Mozilla Thunderbird 60.5.0 has been released. New features include FileLink provider WeTransfer for uploading large attachments, more search engines (DuckDuck Go and Google offered by default in some locations) and various security fixes. You can download Thunderbird from here.
System76 introduces its new "Darter Pro" Linux laptop, which provides a choice of Ubuntu or Pop!_OS. According to Beta News, the Darter Pro is 15.6", has two USB-A ports, a USB-C/Thunderbolt 3 port and is "expected to last a full work day without needing a charger". The laptop will be available starting February 5th from System76. You can sign up here to be notified when it's available. Pricing info coming soon.
Kodi 18.0 "Leia" is now available for all supported platforms. This is a major release, reflecting nearly 10,000 commits, 9,000 changed files and half a million lines of code added. This new release features support for gaming emulators, ROMs and controls; DRM decryption support; significant improvements to the music library; live TV improvements; and much more. See the changelog for more details, and go here to download.
Slax 9.7.0 was released yesterday. You can download it for free or purchase a USB drive with Slax pre-installed from slax.org. New to this version: usb-modeswitch was added, the slax activate
command now copies module to RAM only if necessary, and now Slax is even smaller—255MB compared to 265MB previously.
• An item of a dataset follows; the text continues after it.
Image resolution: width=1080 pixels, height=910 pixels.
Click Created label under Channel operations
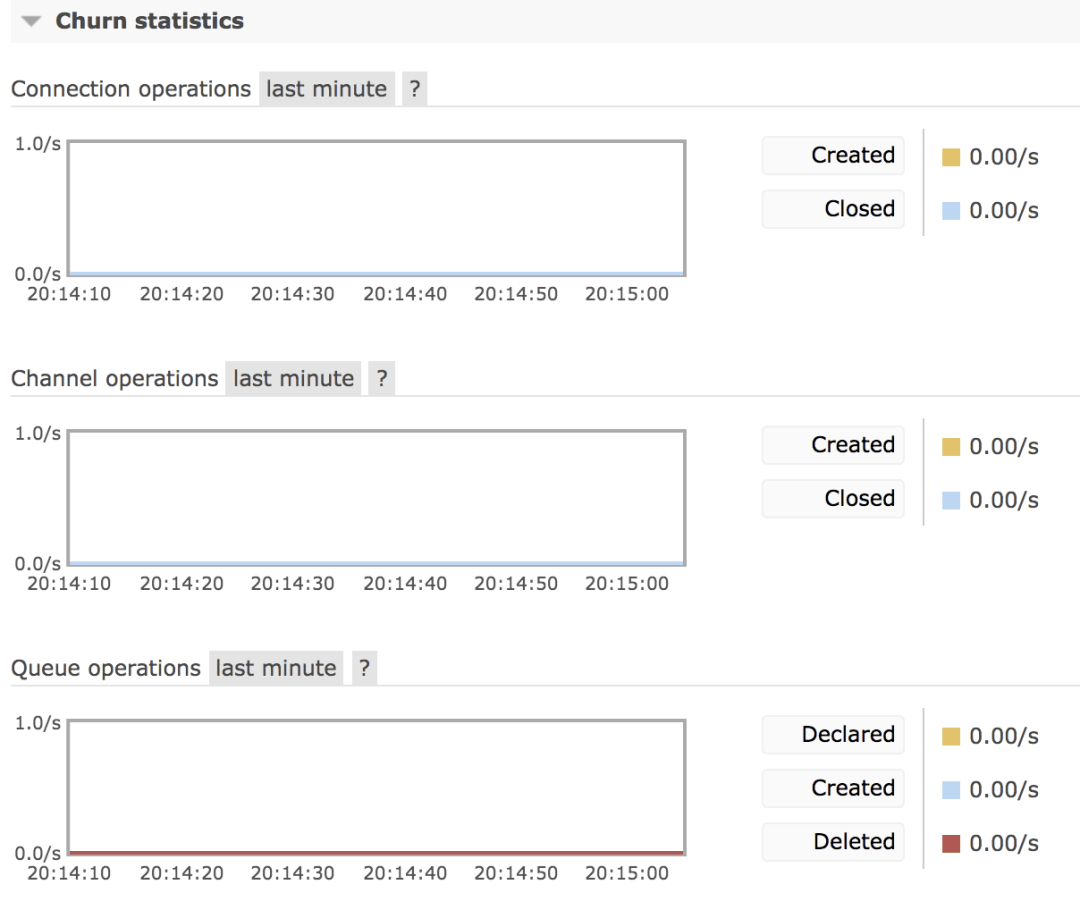pyautogui.click(x=833, y=445)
Capsule8 yesterday posted the first of a multipart series detailing new research on exploiting two vulnerabilities in systemd-journald, which were published by Qualys on January 9, 2019. "Specifically, the vulnerabilities were: 1) a user-influenced size passed to alloca(), allowing manipulation of the stack pointer (CVE-2018-16865) and 2) a heap-based memory out-of-bounds read, yielding memory disclosure (CVE-2018-16866)." See the post for details on the two vulnerabilities—CVE-2018-16865 and CVE-2018-16866—that systemd-journald with Address Space Layout Randomization (ASLR) disabled.